▶ _Zu erledigen_:
Schreibe alle Einträge neu und ersetze dabei „button“ überall durch „control“. Alles andere bleibt gleich, und die Bilder lässt du in der Antwort weg.
+++
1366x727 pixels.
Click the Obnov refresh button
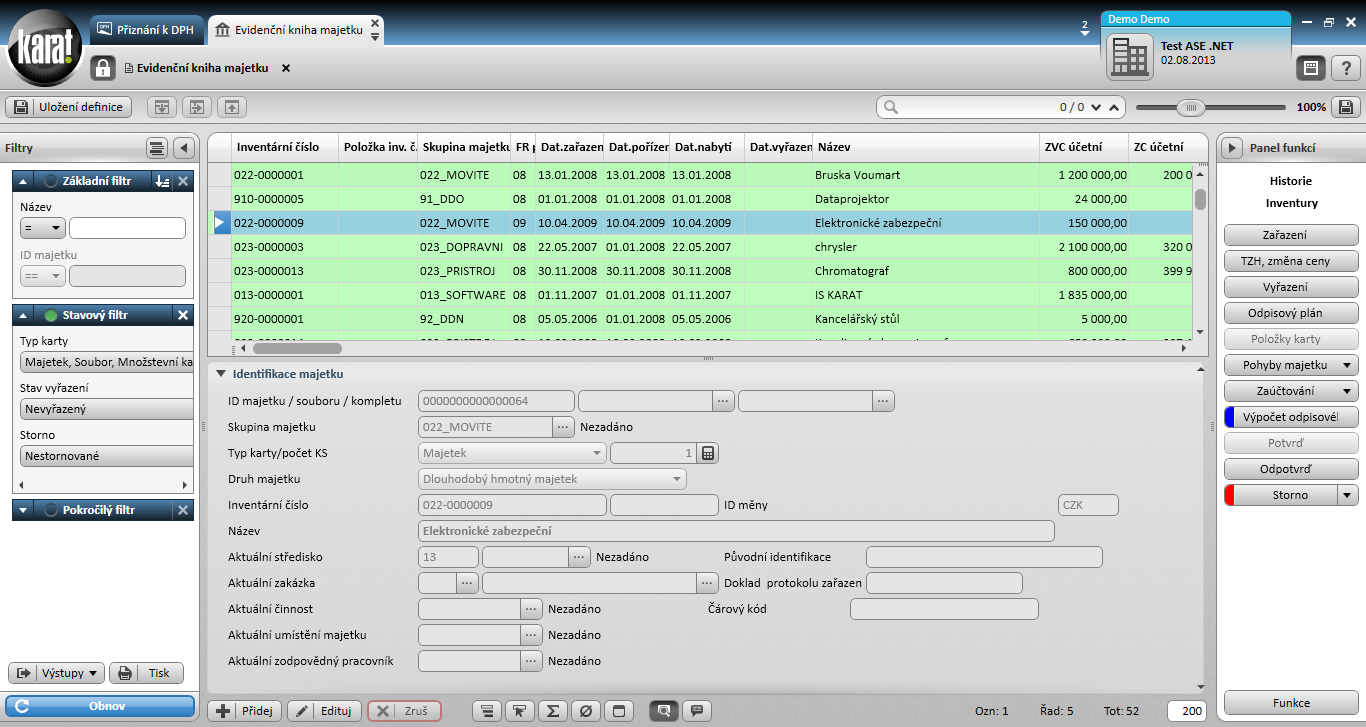[x=100, y=706]
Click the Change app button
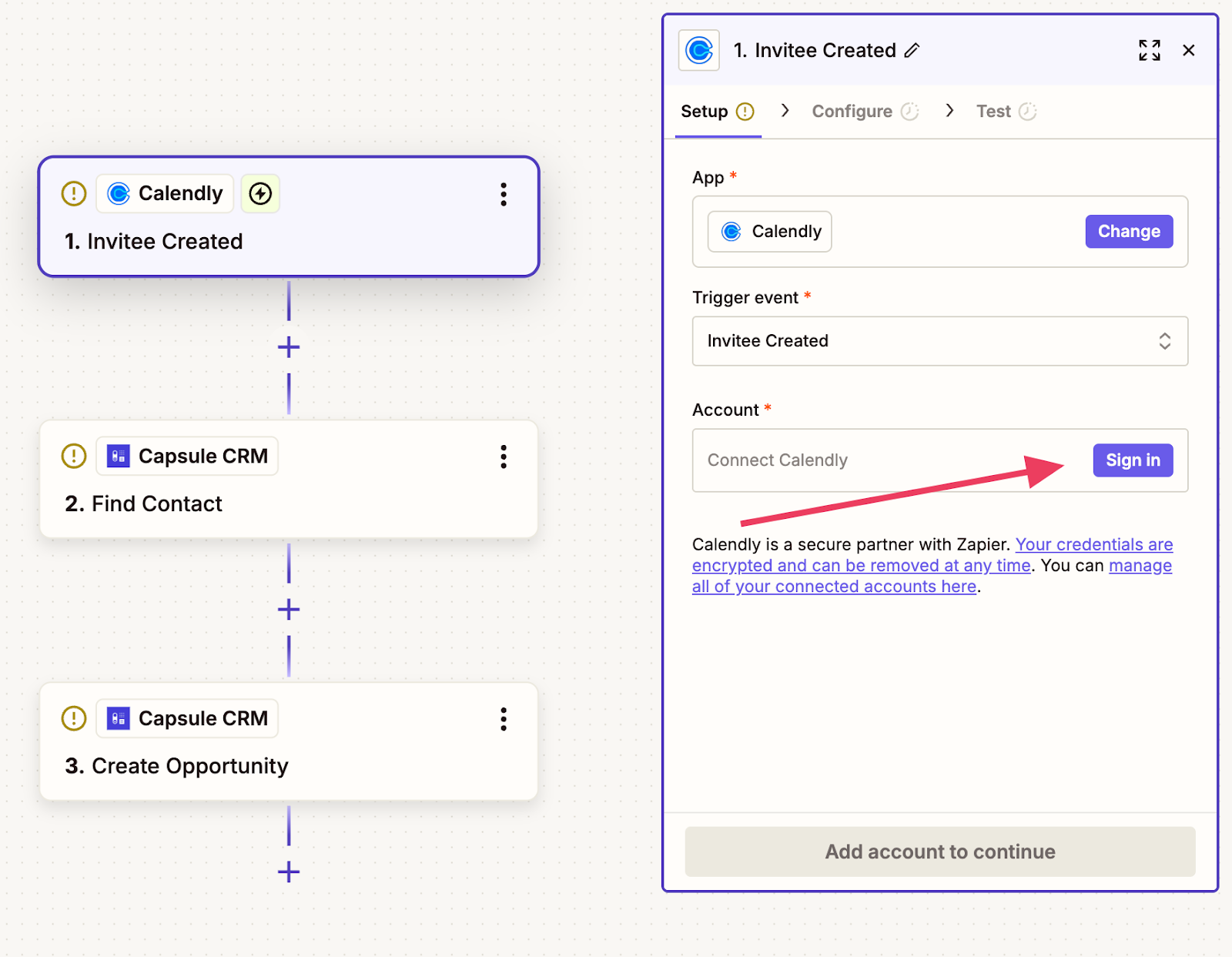 pyautogui.click(x=1129, y=232)
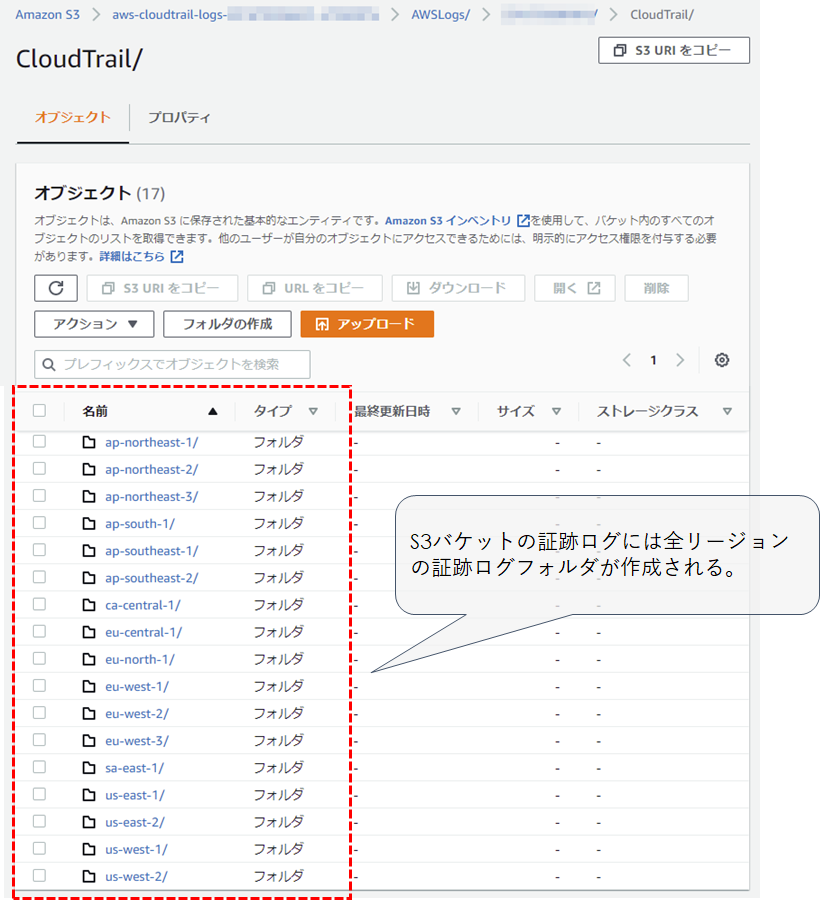Switch to the プロパティ tab

click(179, 117)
+++
▶ _Antwort_:
1366x727 pixels.
Click the Obnov refresh control
[x=100, y=706]
Click the Change app control
 pyautogui.click(x=1129, y=232)
Switch to the プロパティ tab

click(179, 117)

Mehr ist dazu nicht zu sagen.